Santa Sé alerta para o drama da lepra

O Cardeal Javier Lozano Barragán, presidente do Conselho Pontifício para a Pastoral da Saúde, afirma na mensagem para o 53º Dia Mundial dos Leprosos, que se celebra no dia 29 de Janeiro, que, “apesar de os progressos científicos, farmacológicos e médicos nos permitirem, hoje em dia, ter à disposição fármacos e formas de tratamento para curar a lepra na sua fase inicial, ainda há um vasto número de doentes e de regiões do mundo que ainda não têm essa possibilidade”.

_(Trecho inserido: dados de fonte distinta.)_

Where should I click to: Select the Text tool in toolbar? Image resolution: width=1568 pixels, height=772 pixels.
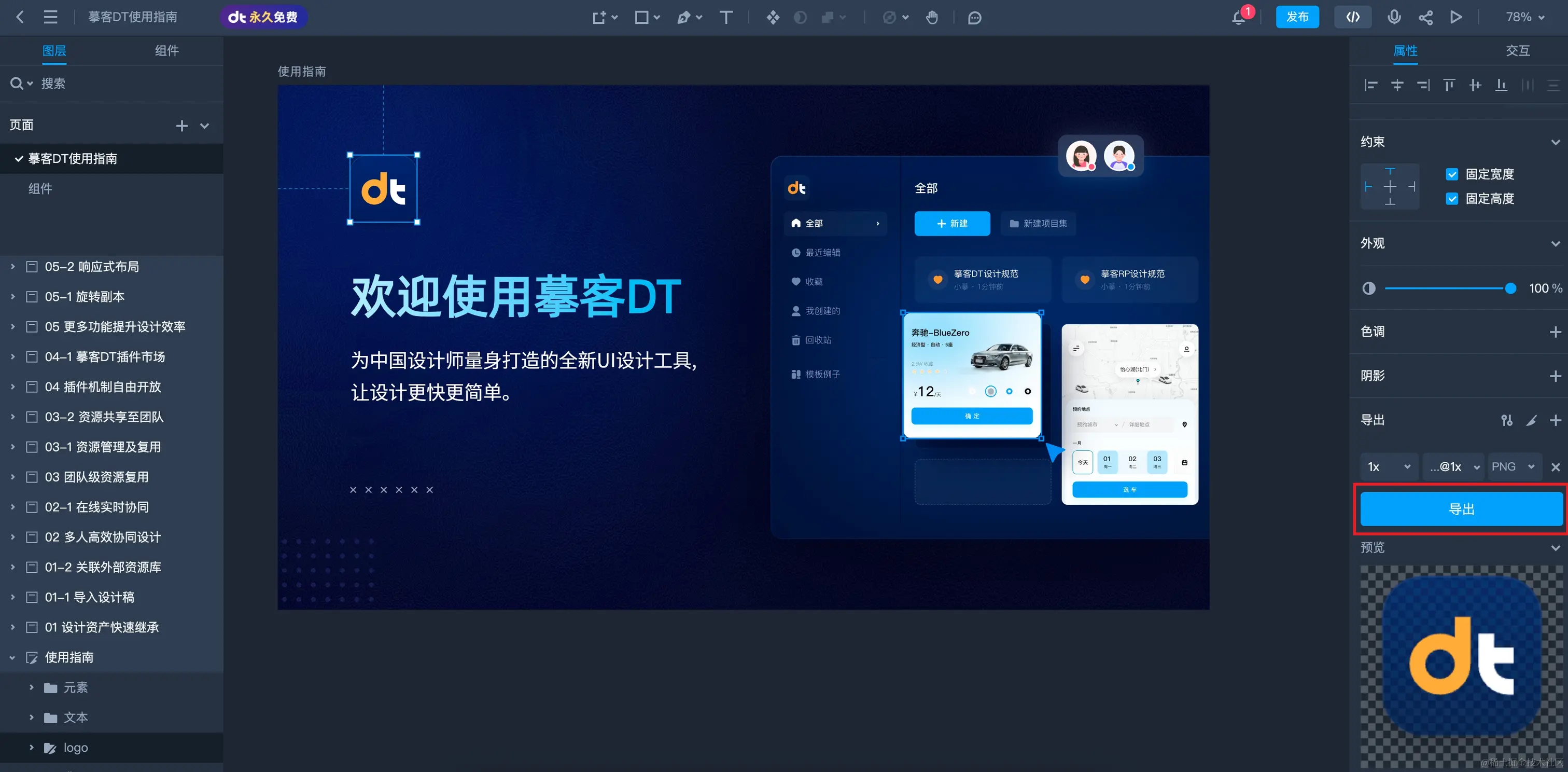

A mensagem aponta dados da Organização Mundial da Saúde sobre o número de casos declarados no início de 2005: 47.596 na África; 36.877 na América; 186.182 no sudeste asiático; 5.398 no leste mediterrânico; 10.010 no pacífico oeste.

Apesar de manifestar satisfação pelos resultados (em 2001 havia 763 mil leprosos; em 2005 há 407 mil), o Cardeal Barragán refere que “uma eventual diminuição na atenção que é dada a este problema seria especialmente prejudicial, especificamente no momento em que, se quiséssemos, um esforço final poderia ser feito para finalmente eliminar a doença da lepra, em todas as partes do mundo”.